It IS astounding, what has happened in the course of my lifetime. Ellie and I were counting, to our dismay, the wars... There has been an unprecedented surge in the world's population, accompanied by a proportionate decline in the environmental well-being of the planet that we humans share--with an alarmingly declining number of other species. Television--barely a fledgling at the time of my birth--is ubiquitous, along with the 24/7 news cycle. Nuclear weapons. Computers. Music, at the touch of a finger, anywhere. Cell phones. (Pagers, beepers, walkmans, vinyl records, stereo record players, CD players and countless other once essential devices have come and gone.) We have been to the moon, have landed space vehicles on Mars. Our knowledge of the universe and our place in it continues to expand. Polio is vanquished, along with other once prevalent diseases. We can replace damaged hearts and other limbs.

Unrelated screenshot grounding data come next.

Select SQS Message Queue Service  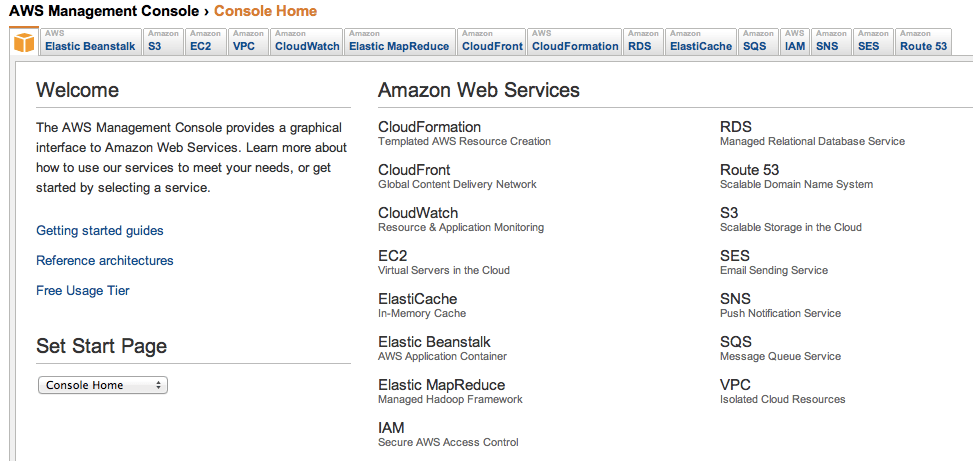click(x=736, y=342)
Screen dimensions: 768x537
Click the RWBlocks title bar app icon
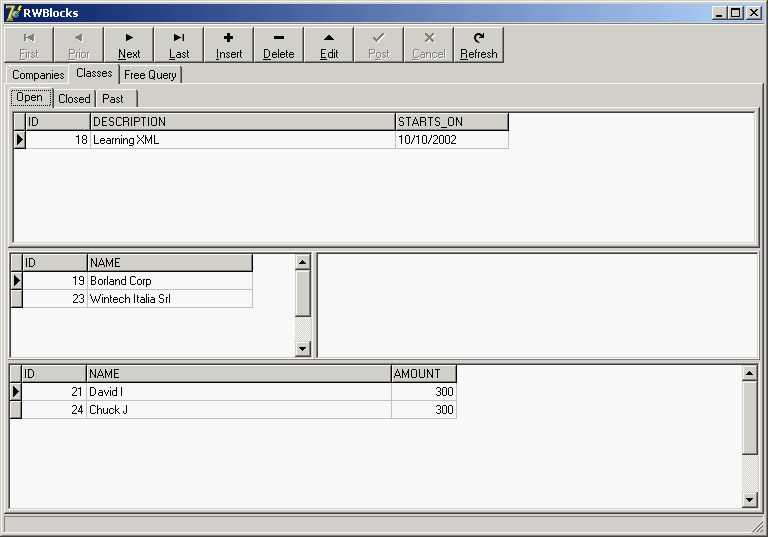tap(13, 12)
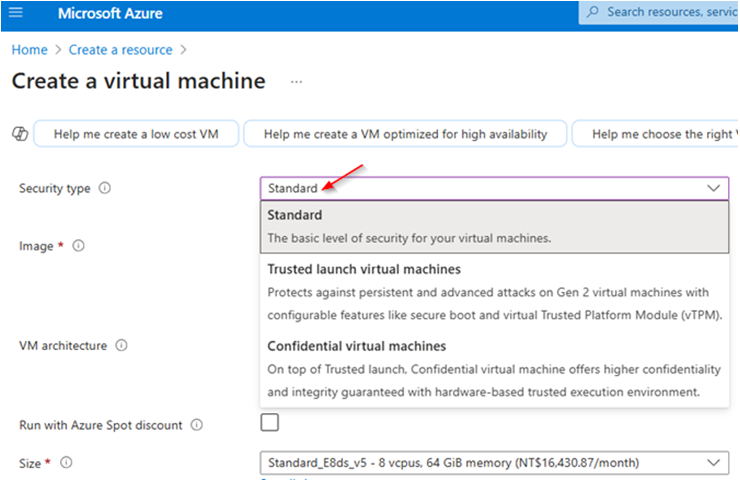Click Help me create high availability VM
The image size is (740, 480).
click(405, 134)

What we have not learned, as a species, in all our "progress" in these decades, is how to find ways to put our ingenuity to our mutual service; and to avoid those ways that bring only harm upon ourselves and others. We are a clever species, but alas not yet a wise or benevolent one. I am reading a book, at this moment, that takes an optimistic view of our ability to change in time to save us from ourselves. It is called The Global Heart Awakens, and it is written by Anodea Judith, a long time student and practitioner of the chakra system. Her subtitle is "Humanity's Rite of Passage from the Love of Power to the Power of Love," and she argues for a world-wide growth from our current adolescent state of being, through the heart chakra, to the kind of adult consciousness that will allow us to turn our remarkably evolved brains to mutual benefit rather than destruction.

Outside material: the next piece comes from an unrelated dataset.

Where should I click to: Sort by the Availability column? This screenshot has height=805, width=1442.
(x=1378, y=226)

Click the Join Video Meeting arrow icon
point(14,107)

It's a seductive argument, and Judith presents it with an impressive command of the facts surrounding our current self-induced predicament and a persuasive view of our potential for growth and change. As I say, I'm currently reading her book, and find myself caught between my rational pessimism and the aspirations of my own heart and consciousness. I hope that Judith will manage to move me over into her corner of belief. It's one--and I have noted this in The Buddha Diaries before now--that she shares with my sister, and indeed with many others more advanced along this path than I: that our capacity for compassion and consciousness as a species will in time win out over our greed, desire, and delusion. For myself, this remains more of a hope than a conviction.

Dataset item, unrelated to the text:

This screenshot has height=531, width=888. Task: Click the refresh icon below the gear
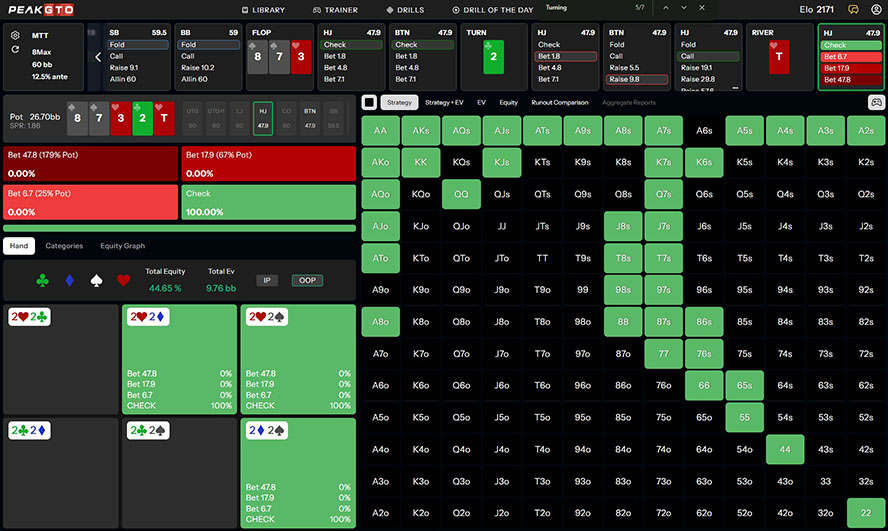[x=16, y=49]
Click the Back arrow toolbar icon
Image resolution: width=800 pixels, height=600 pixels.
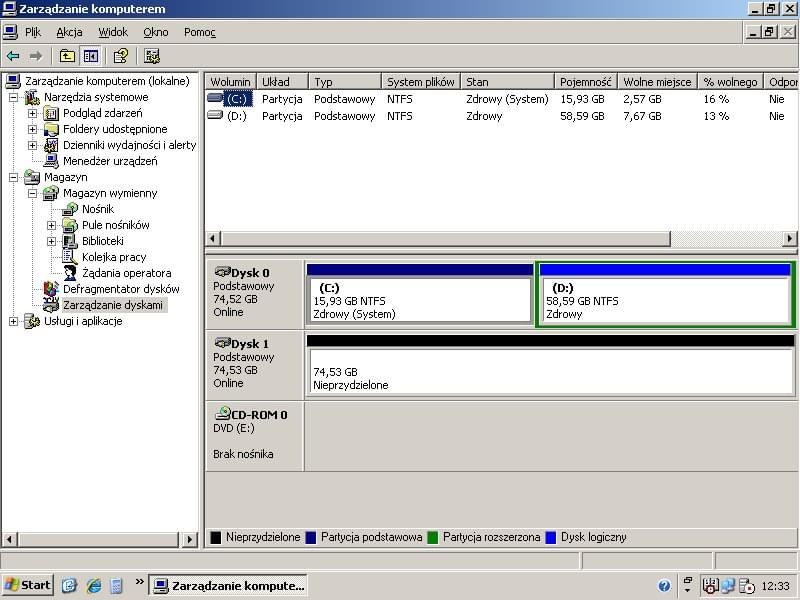click(x=13, y=56)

Anyway, 77 is an auspicious number, no? Two sevens, adjacent to each other, what could be better? (My telephone number, though, ends with a rather less auspicious 666: the devil's number, I've been told. Don't call me up!) I googled "numerology 7" on the Internet and found the following:
The number 7 is the seeker, the thinker, the searcher of Truth (notice the capital "T"). The 7 doesn't take anything at face value -- it is always trying to understand the underlying, hidden truths. The 7 knows that nothing is exactly as it seems and that reality is often hidden behind illusions.Okay, sounds good. Sounds like who I like to think myself to be. I also discovered that "The essence of the 7 symbolizes our struggle, as humans, to know and understand." Which is pretty much what I've been talking about.
Metta to all! May it be a propitious year for all of us!